In [2]:
import numpy as np
from tensorflow.keras.models import Sequential
from tensorflow.keras.layers import Embedding, SimpleRNN, Dense
from tensorflow.keras.preprocessing.text import Tokenizer
from tensorflow.keras.preprocessing.sequence import pad_sequences

#sample traning text
data="""
Once upon a time in a land far away, there lived a young prince.
The prince was brave , strong , and kind . One day, the princes set out
on an adventure to discover new lands and find hidden treasures.
"""



Data Preparation:
The sample text is tokenized using Keras's Tokenizer. Input sequences are created with an increasing number of tokens to predict the next word in each sequence, tokenizer Tokenizer(): Creates an instance of the Tokenizer, which will be used to convert the text into sequences of numbers, tokenizer.fit_on_texts([data]): Fits the tokenizer on the input text (data), creating a dictionary that maps each word to a unique integer, total_words = len(tokenizer.word_index) + 1: tokenizer.word_index is a dictionary that maps words to indices. We add 1 to the total number of words because indices typically start from 1, and we need to account for a padding token (if used).

In [5]:
#preprocess the Text
tokenizer=Tokenizer()
tokenizer.fit_on_texts([data])
total_words=len(tokenizer.word_index) + 1

tokenizer.texts_to_sequences([line]) takes the current sentence (line) and converts it into a list of tokens (or integers).
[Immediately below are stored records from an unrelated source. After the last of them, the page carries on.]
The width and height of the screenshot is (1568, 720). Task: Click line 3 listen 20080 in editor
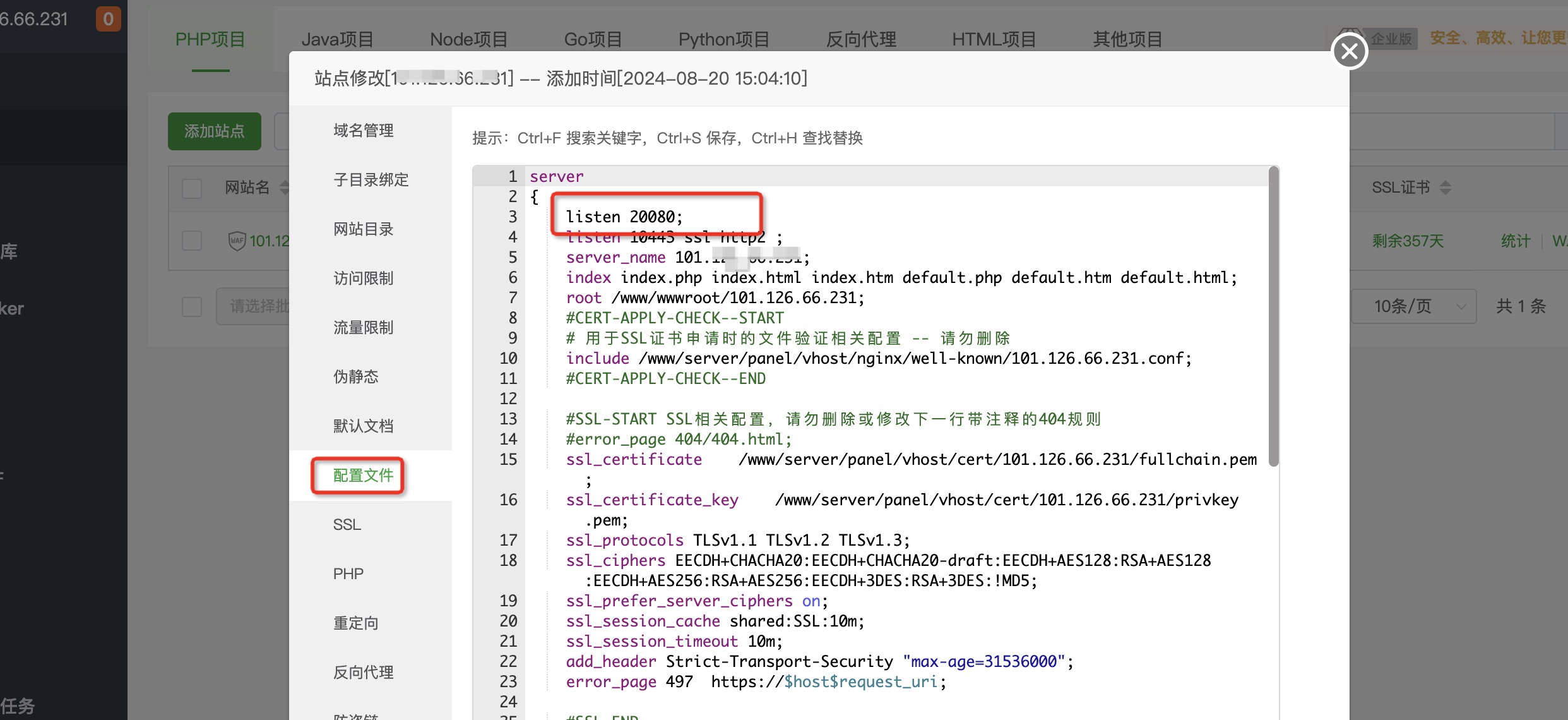pyautogui.click(x=624, y=217)

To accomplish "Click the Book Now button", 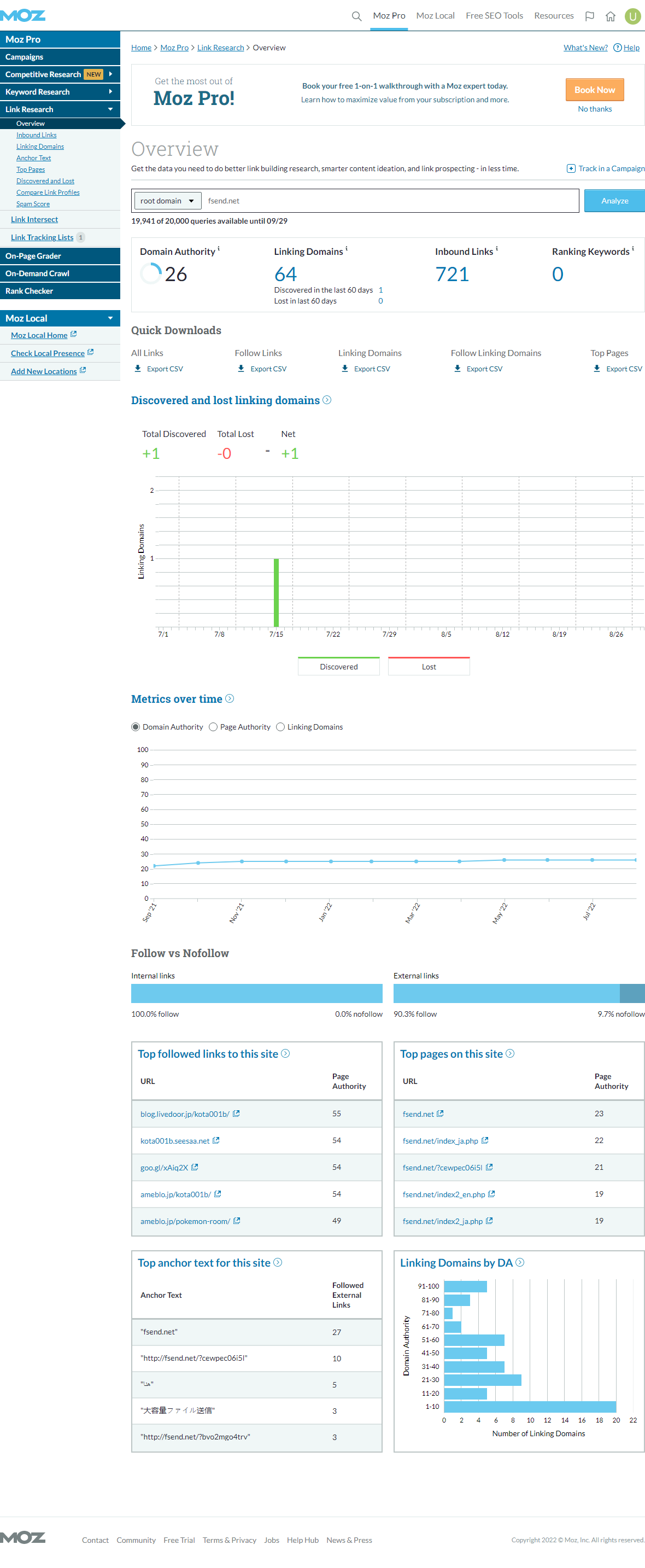I will pyautogui.click(x=594, y=90).
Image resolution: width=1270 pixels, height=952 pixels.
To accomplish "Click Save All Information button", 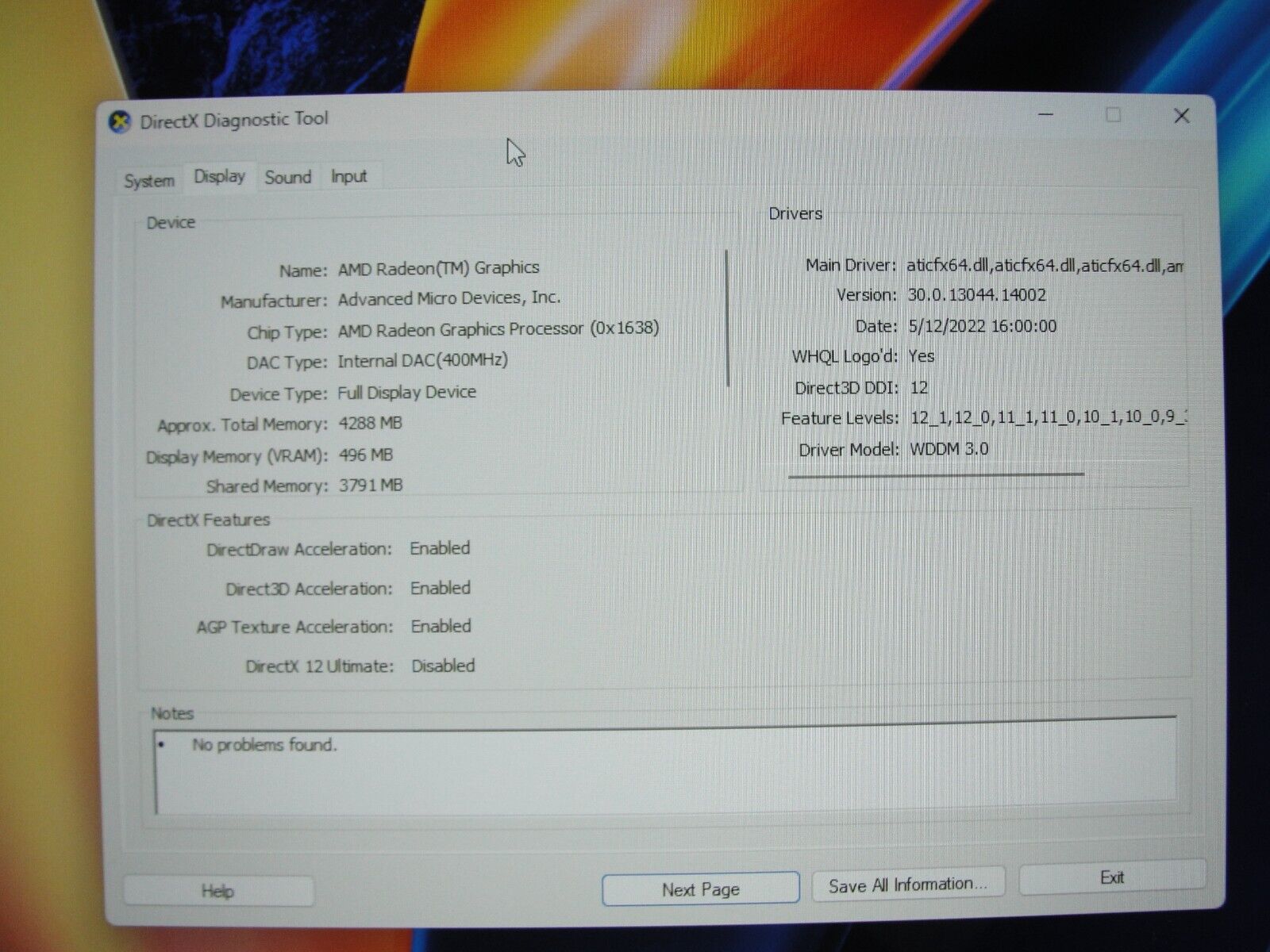I will click(908, 884).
This tokenization step assumes you have a tokenizer object (likely a Tokenizer from Keras or a similar library) that maps words to unique integers. Since texts_to_sequences returns a list of lists (because it processes batches of sentences), the [0] index is used to extract the token list for the current sentence. This for loop iterates over the tokenized sentence, starting from the second token (i=1). In each iteration, it creates an n-gram sequence by taking the first i+1 tokens from the token_list using slicing:token_list[i+1]. This gives a Sequence of increasing length. Each n_gram_sequence is added to the input_sequence list

In [6]:
#convert the text into sequence of tokens
input_sequence=[]

for line in data.split("."):
  token_list = tokenizer.texts_to_sequences([line])[0]
  for i in range(1, len(token_list)):
    n_gram_sequence=token_list[: i+1]
    input_sequence.append(n_gram_sequence)


max sequence len: Finds the length of the longest sequence in input sequences so that all sequences can be padded to the same length, pad sequences (input sequences, maxlen=max_sequence_len, padding='pre") Pads shorter sequences with zeros at the beginning (pre) so that all sequences are of the same length.



In [15]:
#Pad sequences for consistent input size
max_sequence_len = max([len(x) for x in input_sequence])
input_sequence= np.array(pad_sequences(input_sequence, maxlen=max_sequence_len, padding='pre'))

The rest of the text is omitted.